Hedonism, thy name is cruising. Nowhere else can you find the invitation to indulge each and every whim and luxury perk as easily than when you are on a cruise. You are offered the opportunity to purchase jewels, or fine art, or just have another drink any time you desire. Want to throw away your money faster? Just take a spin or two in our casino for a chance to come out ahead. Want a foot massage? We’re just waiting for you to show up at the spa entrance. Want to take a helicopter trip up to the surface of a glacier? Just buy the tour. All it takes is money. After you have spent the initial outlay for the cruise, and ancillary expenses like port fees, transit fees, and beverage packages, each additional charge for another luxury is just a charge card away. Money is the lubricant for cruise operations.
We went last week on a cruise and land travel package up to Alaska, including two days in and around Denali National Park. We were unbelievably lucky to enjoy clear blue skies as we drove into the park, and we had a crystal clear view of the mountain itself. If we had visited the day before, or the day after, all we would have seen would have been fog and clouds shrouding the peak.
If you go to Alaska for a cruise, you cannot help but feel sympathy for the salmon that are completing their life cycle in an attempt to return to their birth waters and spawn before dying. You see them crowding the waters as they surge upstream to their place of birth, ready to give up their entire existence for the chance to reproduce. Then they die, and their bodies serve either as food to the animals of the forest, or they decompose and release their nutrients directly into the waters to serve as fertilizer for the entire ecosystem. The salmon are the mechanism for sending the nutrients of the ocean back up onto the land.

====

### TASK LIST
- a) Reproduce the stretch of the essay on cruising and Alaska from "If you go to" through "onto the land.", word for word.
- b) Pick up the essay on cruising and Alaska after its final sentence and keep writing it.

Stored data entries
====

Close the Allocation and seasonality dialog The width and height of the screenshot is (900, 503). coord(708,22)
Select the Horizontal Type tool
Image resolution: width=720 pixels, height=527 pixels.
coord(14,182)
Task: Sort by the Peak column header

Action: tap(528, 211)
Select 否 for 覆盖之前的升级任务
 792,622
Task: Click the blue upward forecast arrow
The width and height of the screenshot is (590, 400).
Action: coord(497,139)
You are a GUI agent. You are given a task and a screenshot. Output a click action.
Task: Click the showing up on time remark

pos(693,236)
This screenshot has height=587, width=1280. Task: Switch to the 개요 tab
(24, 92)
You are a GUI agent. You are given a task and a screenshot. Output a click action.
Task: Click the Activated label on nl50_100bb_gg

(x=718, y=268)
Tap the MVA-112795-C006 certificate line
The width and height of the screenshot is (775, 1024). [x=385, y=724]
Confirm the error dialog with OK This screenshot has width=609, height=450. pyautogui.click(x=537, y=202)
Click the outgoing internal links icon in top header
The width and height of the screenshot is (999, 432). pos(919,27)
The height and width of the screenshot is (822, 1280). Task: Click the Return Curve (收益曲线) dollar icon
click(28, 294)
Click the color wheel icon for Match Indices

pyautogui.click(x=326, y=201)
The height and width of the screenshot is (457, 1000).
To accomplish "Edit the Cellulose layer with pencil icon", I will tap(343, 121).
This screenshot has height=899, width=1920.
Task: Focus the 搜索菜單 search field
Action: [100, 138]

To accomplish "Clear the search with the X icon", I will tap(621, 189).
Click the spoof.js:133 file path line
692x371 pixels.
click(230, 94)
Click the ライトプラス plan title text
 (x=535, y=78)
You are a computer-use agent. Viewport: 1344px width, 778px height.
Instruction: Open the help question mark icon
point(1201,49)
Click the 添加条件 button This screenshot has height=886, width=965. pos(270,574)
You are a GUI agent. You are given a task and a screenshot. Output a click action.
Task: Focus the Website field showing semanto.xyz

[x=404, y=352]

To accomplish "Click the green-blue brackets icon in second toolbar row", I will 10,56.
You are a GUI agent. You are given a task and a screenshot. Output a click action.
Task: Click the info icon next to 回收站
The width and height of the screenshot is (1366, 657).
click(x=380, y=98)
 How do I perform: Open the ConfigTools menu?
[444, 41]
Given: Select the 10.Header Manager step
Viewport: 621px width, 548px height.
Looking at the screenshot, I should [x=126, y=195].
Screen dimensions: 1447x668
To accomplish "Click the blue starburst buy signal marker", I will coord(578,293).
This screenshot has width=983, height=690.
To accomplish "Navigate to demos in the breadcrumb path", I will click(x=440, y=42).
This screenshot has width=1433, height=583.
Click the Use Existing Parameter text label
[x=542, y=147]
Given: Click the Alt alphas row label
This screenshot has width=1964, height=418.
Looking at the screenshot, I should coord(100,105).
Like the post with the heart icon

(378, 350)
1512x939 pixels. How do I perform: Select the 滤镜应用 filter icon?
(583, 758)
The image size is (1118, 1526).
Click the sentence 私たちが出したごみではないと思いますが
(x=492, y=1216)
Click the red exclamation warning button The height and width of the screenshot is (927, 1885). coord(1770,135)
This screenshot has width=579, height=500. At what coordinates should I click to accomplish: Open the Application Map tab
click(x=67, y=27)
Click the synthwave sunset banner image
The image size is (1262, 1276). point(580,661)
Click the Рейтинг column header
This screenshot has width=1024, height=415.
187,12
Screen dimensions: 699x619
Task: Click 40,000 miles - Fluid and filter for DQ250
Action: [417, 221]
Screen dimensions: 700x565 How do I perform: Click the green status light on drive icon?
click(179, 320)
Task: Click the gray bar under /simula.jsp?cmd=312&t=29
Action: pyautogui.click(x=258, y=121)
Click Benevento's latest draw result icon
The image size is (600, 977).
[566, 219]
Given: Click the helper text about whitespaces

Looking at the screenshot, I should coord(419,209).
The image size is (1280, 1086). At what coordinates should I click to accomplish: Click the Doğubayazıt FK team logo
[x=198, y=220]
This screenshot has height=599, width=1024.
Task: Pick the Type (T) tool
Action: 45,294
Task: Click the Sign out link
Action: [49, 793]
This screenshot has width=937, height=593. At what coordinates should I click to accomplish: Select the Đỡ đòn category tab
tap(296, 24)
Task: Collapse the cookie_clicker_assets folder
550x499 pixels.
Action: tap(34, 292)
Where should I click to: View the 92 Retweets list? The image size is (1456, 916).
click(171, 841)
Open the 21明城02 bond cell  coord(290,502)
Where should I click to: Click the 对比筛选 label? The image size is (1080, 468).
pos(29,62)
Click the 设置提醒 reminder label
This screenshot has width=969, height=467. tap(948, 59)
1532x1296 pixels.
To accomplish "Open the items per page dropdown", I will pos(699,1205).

====

### RESPONSES PER TASK
- a)
If you go to Alaska for a cruise, you cannot help but feel sympathy for the salmon that are completing their life cycle in an attempt to return to their birth waters and spawn before dying. You see them crowding the waters as they surge upstream to their place of birth, ready to give up their entire existence for the chance to reproduce. Then they die, and their bodies serve either as food to the animals of the forest, or they decompose and release their nutrients directly into the waters to serve as fertilizer for the entire ecosystem. The salmon are the mechanism for sending the nutrients of the ocean back up onto the land.

- b)
In much the same way, the passengers on the cruise ships migrate upstream as well, stopping at various ports of call, and spreading fertilizer in the form of money. Money spent directly in bars and restaurants, money spent at souvenir shops, money spent at the jewelry stores that crowd the docks of the larger towns. But the fertilizer goes to others as well. It supports people like Bear and Ryan up in Haines Alaska, where Bear came up for the season in a cargo van that has served as his home for this season. He’ll drive on back once fall hits and the cruise ships depart on their migratory routes across the Pacific. Ryan takes his independence a step further, and has lived in a tent on the outskirts of town. He didn’t share his future plans once the season is over, but it likely will not be to spend the winter in a tent in the Alaskan panhandle. But both of them served ably as driver and guide for tours in the town of Haines, sharing their stories and the beautiful vistas as we went to the Raptor center to see eagles and owls and falcons.
The monetary fertilizer also lands far from the ship route as well. Cruise ship workers are bound to the ship for 9 or 10 months at a time. There was Ivory, who is studying to become a sommelier and better her lot. Yes, being away from her 2 and 4 year old children is tough, but she’s hoping to have her aunt, who’s serving as caregiver, bring her children to the ship when they dock near her home in the Philippines. It will only be after her full term is through that she’ll be able to try to re-bond with her children for the 2 months allotted before she is obligated to return to the sea. Her fertilizer is being saved in order to eventually buy a house so she can stay with her children before they grow up.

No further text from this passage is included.